Entre los labios y la voz, algo se va muriendo.
Algo con alas de pajaro, algo de angustia y de olvido.
Pablo Neruda, He ido marcando
Un autre diptyque, plus modeste que l’affrontement Mifune / Eastwood, mais néanmoins excitant était formé par l’association de deux œuvres entièrement vouées à leur territoire. Les Cévennes de la vallée du Galezon ( que nous ne verrons peut-être plus de la même manière ) pour Julien Noël et la Catalogne pour Christophe Farnarier, cinéaste français issu du documentaire et résident depuis de nombreuses années dans sa partie espagnole.
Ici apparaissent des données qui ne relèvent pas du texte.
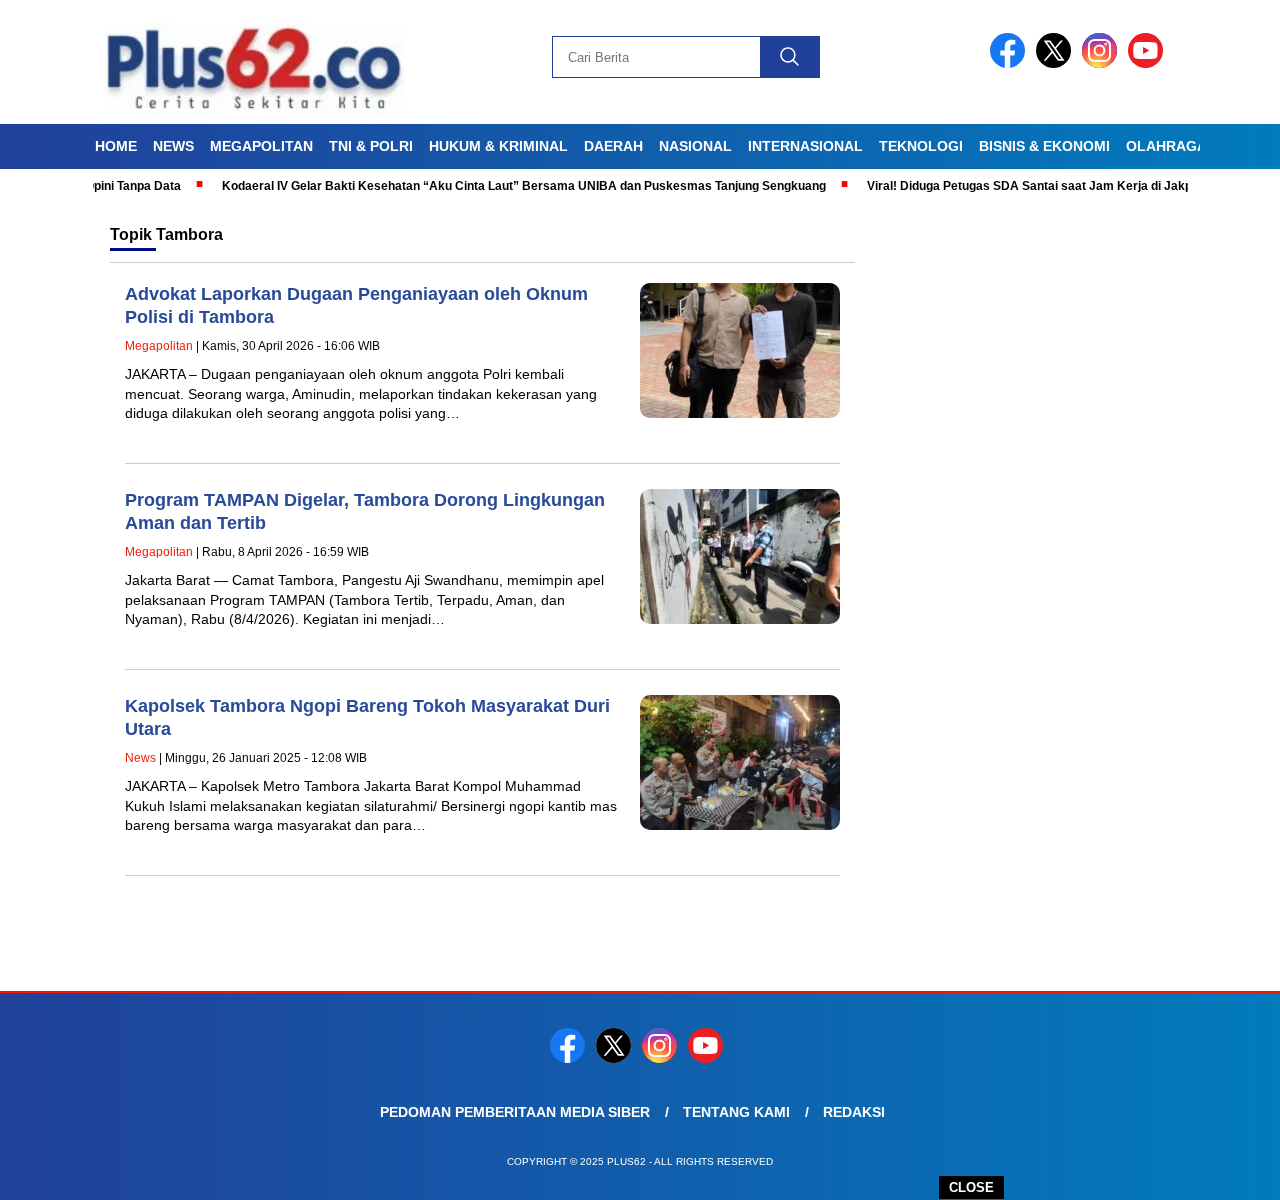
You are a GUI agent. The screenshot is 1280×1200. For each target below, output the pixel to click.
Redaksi (854, 1112)
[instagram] (1103, 63)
La chair est seulement le second film du jeune cinéaste alésien, membre de l’unique structure de production locale, les Film Invisibles. Invisibles, pas si sur et en tout cas pas inconséquents ! Au delà de l’approche de sa région d’habitation et de la culture dont il est imprégné, le court-métrage de Julien Noël révèle surtout un vrai tempérament de cinéaste. Assez éloigné de la suite, les premier plans organiques ouvrent magnifiquement un récit attaché à dépeindre ce qui palpite, ce qui couve parfois dans les cellules familiales et qui éclate au fond des bois, dès lors que les conditions s’y prêtent. Le défi était multiple. Rendre compte de l’intensité intérieure d’une scène de la vie courante, le sacro-saint repas français entre amis. Ah la bonne daube que voilà… La scène était sur le papier presque anodine. Elle suit pourtant magnifiquement le prologue dont elle est la traduction civilisée, tant son Joël souffre en dedans devant un frère sanguin, brutal et même carnassier. Le film propose en outre un beau personnage féminin qui sera le véritable fil conducteur objectif, même au-delà du drame. Car La chair est une fable ( en guise d’avertissement messieurs les jurés ? ) sur la rivalité masculine et les rapport entre les sexes, biaisés tant ils sont limités, contraints aux seuls liens de désir ou de soumission domestique. La critique est d’autant plus incisive qu’elle vient de l’intérieur. La subtilité de la scène du repas, à la fois dans la direction des acteurs, la belle lumière qui vient couvrir d’un halo le charme des intérieurs boisés et chaleureux, témoigne en tout cas d’une ambition trop rare dans nombre de courts-métrages français, celle d’être capable de maîtriser le silence, les non dits, l’espace du foyer, plutôt que de se ruer dans l’action. C’est encore dans le décalage entre la douce lumière d’un automne ensoleillé sur un versant cévenol et la noirceur des passions humaines que va se développer le drame au cœur de cette partie de chasse. Second enjeu : pour un jeune cinéaste qui connaît bien son patrimoine – le festival l’y a bien aidé -, comment proposer une relecture d’un motif qu’un Jean Renoir, entre autres, a porté à son sommet ?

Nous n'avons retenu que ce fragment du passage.